:: DATOS DE ENTRADA ::

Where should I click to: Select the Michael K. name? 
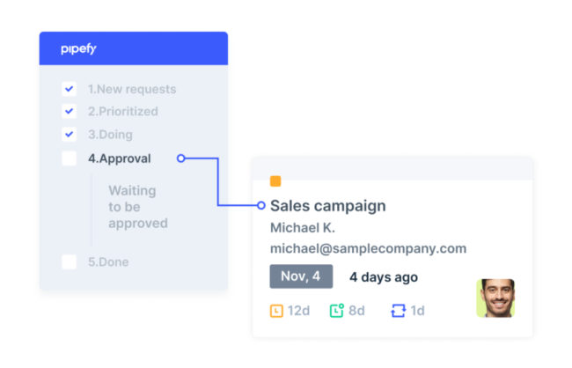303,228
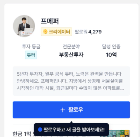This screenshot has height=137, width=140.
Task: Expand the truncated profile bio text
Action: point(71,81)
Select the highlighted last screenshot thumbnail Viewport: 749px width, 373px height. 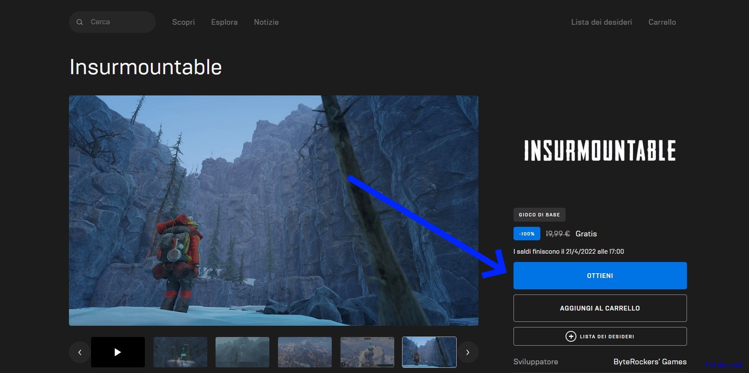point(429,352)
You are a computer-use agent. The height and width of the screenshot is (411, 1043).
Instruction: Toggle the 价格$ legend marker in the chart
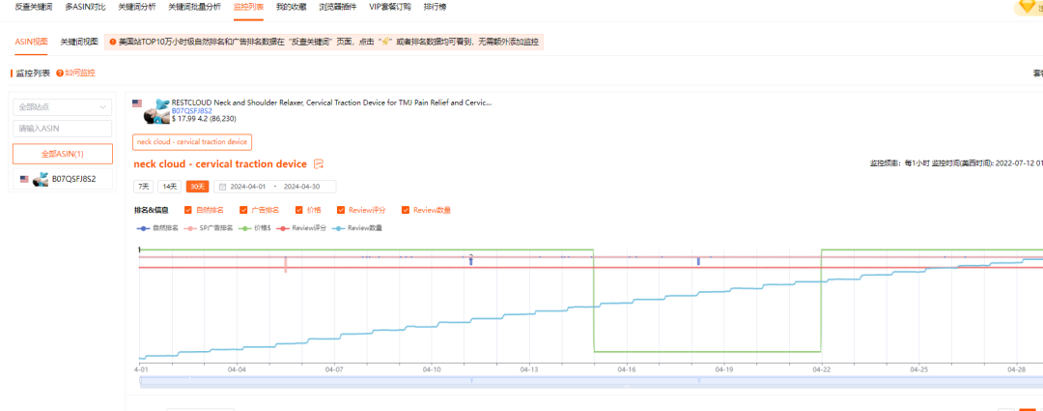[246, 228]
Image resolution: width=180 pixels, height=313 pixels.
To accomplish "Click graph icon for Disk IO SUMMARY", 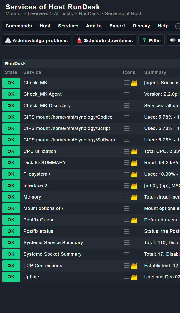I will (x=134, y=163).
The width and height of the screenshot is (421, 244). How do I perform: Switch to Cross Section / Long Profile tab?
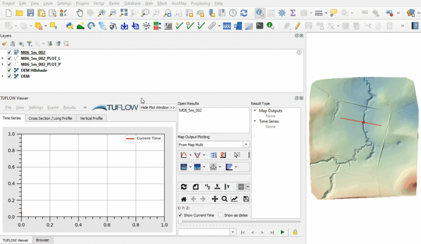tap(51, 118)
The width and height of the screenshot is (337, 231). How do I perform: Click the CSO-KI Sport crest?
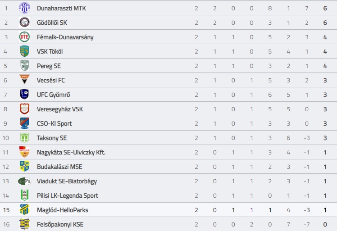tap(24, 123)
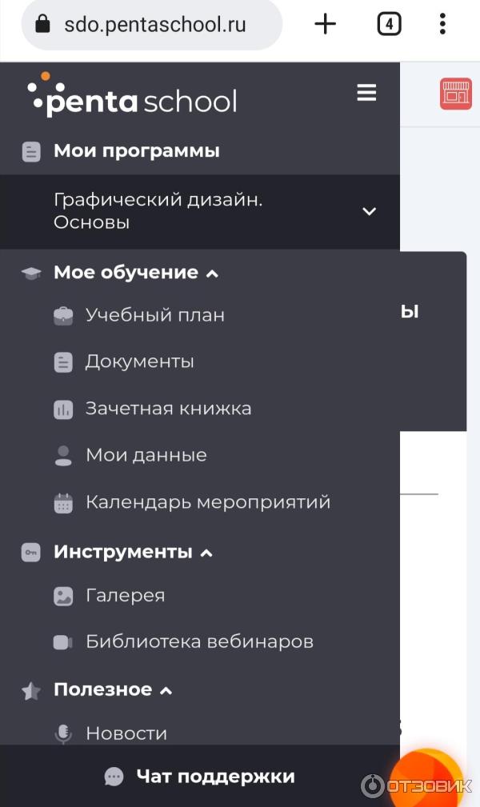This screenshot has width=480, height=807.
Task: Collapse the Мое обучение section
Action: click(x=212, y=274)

:::

▶ DESCRIPCIÓN DEL EJERCICIO
¿En cuántas de las filas de arriba aparece la palabra "perform"? Responde solo con el número.

▶ RESPUESTA
2